======== Texte cité

AFFAIRE PRUD'HOMALE : COLLÉGIALE
R.G : 12/02082
[I]
C/
Me [H] [Z] - Mandataire liquidateur de SA [Y] CONSTRUCTIONS ISOTHERMES
AGS CGEA D'[Localité 4]
APPEL D'UNE DÉCISION DU :
Conseil de Prud'hommes - Formation paritaire de BOURG-EN-BRESSE
du 31 Janvier 2012
RG : F 09/00536
COUR D'APPEL DE LYON
CHAMBRE SOCIALE B
ARRÊT DU 31 OCTOBRE 2013
APPELANT :
[E] [I]
[Adresse 1]
[Localité 2]
représenté par Me Philippe BRUN, avocat au barreau de MARSEILLE
substitué par Me Nathalie CAMPAGNOLO, avocat au barreau de MARSEILLE
INTIMÉES :
Me [H] [Z] (SELARL MJ SYNERGIE)
Mandataire liquidateur de SA [Y] CONSTRUCTIONS ISOTHERMES
[Adresse 3]
[Adresse 3]
[Localité 1]
représenté par la SCP JOSEPH AGUERA & ASSOCIES (Me Jean-Baptiste TRAN-MINH) avocat au barreau de LYON
AGS CGEA D'[Localité 4]
[Adresse 2]
[Adresse 2]
[Localité 3]
représenté par la SELARL BERNASCONI ROZET MONNET SUETY FOREST (Me Pascal FOREST) avocats au barreau de BOURG-EN-BRESSE
PARTIES CONVOQUÉES LE : 16 Mai 2013
DÉBATS EN AUDIENCE PUBLIQUE DU : 21 Mars 2013
COMPOSITION DE LA COUR LORS DES DÉBATS ET DU DÉLIBÉRÉ :
Jean-Charles GOUILHERS, Président de chambre
Hervé GUILBERT, Conseiller
Christian RISS, Conseiller
Assistés pendant les débats de Evelyne DOUSSOT-FERRIER, Greffier.
ARRÊT : CONTRADICTOIRE
Prononcé publiquement le 31 Octobre 2013, par mise à disposition de l'arrêt au greffe de la Cour, les parties en ayant été préalablement avisées dans les conditions prévues à l'article 450 alinéa 2 du code de procédure civile ;
Signé par Jean-Charles GOUILHERS, Président de chambre, et par Evelyne DOUSSOT-FERRIER, Greffier auquel la minute de la décision a été remise par le magistrat signataire.

================

Objectif 1:
Indiquez si chacune des affirmations suivantes est conforme au texte cité, en répondant par oui ou par non et en reproduisant à l'identique les mots du texte qui le démontrent. (a) L'arrêt émane de la cour d'appel de Lyon. (b) La décision frappée d'appel a été rendue par le conseil de prud'hommes de Lyon. (c) L'arrêt porte la signature du président de chambre et celle du greffier.
Objectif 2:
D'après le texte cité, quel avocat représente l'appelant, et à quel barreau appartient-il ?
Les entrées constituent un matériau distinct du texte cité.

======== Entrées fournies

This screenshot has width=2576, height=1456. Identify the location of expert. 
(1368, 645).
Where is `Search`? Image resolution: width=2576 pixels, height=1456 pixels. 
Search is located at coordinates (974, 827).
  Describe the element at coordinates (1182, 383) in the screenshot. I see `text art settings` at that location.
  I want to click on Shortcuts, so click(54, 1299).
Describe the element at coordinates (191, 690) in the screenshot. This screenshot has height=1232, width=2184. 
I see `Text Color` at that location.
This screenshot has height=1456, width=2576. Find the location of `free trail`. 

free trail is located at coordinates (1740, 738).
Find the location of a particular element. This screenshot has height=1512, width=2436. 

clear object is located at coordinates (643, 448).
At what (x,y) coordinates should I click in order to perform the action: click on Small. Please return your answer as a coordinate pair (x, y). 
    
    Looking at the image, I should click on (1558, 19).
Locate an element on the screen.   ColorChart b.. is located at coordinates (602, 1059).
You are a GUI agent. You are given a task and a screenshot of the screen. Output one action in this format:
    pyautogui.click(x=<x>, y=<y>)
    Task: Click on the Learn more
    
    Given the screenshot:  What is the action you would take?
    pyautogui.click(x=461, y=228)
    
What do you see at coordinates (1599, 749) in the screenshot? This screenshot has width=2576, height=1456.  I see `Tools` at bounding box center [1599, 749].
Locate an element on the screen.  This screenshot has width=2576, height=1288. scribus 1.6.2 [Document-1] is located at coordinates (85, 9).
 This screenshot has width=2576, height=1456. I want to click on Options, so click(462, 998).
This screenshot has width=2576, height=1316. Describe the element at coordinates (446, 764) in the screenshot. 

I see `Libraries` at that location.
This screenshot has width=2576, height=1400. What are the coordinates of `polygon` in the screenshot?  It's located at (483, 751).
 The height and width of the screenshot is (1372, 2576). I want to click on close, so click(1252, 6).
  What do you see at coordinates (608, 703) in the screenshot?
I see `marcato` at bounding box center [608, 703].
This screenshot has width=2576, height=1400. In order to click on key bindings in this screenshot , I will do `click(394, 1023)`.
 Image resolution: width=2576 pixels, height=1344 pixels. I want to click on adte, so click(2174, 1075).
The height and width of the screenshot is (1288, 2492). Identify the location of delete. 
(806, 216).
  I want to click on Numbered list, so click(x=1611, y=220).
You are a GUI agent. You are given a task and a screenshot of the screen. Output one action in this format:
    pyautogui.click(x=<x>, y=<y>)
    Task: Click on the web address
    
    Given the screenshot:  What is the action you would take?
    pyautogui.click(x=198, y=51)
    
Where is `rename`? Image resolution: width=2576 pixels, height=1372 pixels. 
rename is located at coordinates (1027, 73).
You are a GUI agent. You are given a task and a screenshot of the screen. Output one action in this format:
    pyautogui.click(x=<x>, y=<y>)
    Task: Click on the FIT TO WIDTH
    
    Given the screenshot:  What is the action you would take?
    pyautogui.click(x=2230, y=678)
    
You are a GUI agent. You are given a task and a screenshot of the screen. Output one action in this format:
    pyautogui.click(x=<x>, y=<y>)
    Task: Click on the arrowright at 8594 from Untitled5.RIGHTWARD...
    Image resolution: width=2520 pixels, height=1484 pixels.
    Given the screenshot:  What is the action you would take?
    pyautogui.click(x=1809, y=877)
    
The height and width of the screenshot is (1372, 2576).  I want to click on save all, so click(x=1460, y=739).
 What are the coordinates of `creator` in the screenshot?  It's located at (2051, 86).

================

Réponse rédigée 1:
(a) Oui : « COUR D'APPEL DE LYON ».
(b) Non : « Conseil de Prud'hommes - Formation paritaire de BOURG-EN-BRESSE ».
(c) Oui : « Signé par Jean-Charles GOUILHERS, Président de chambre, et par Evelyne DOUSSOT-FERRIER, Greffier ».

Réponse rédigée 2:
Me Philippe BRUN, avocat au barreau de Marseille.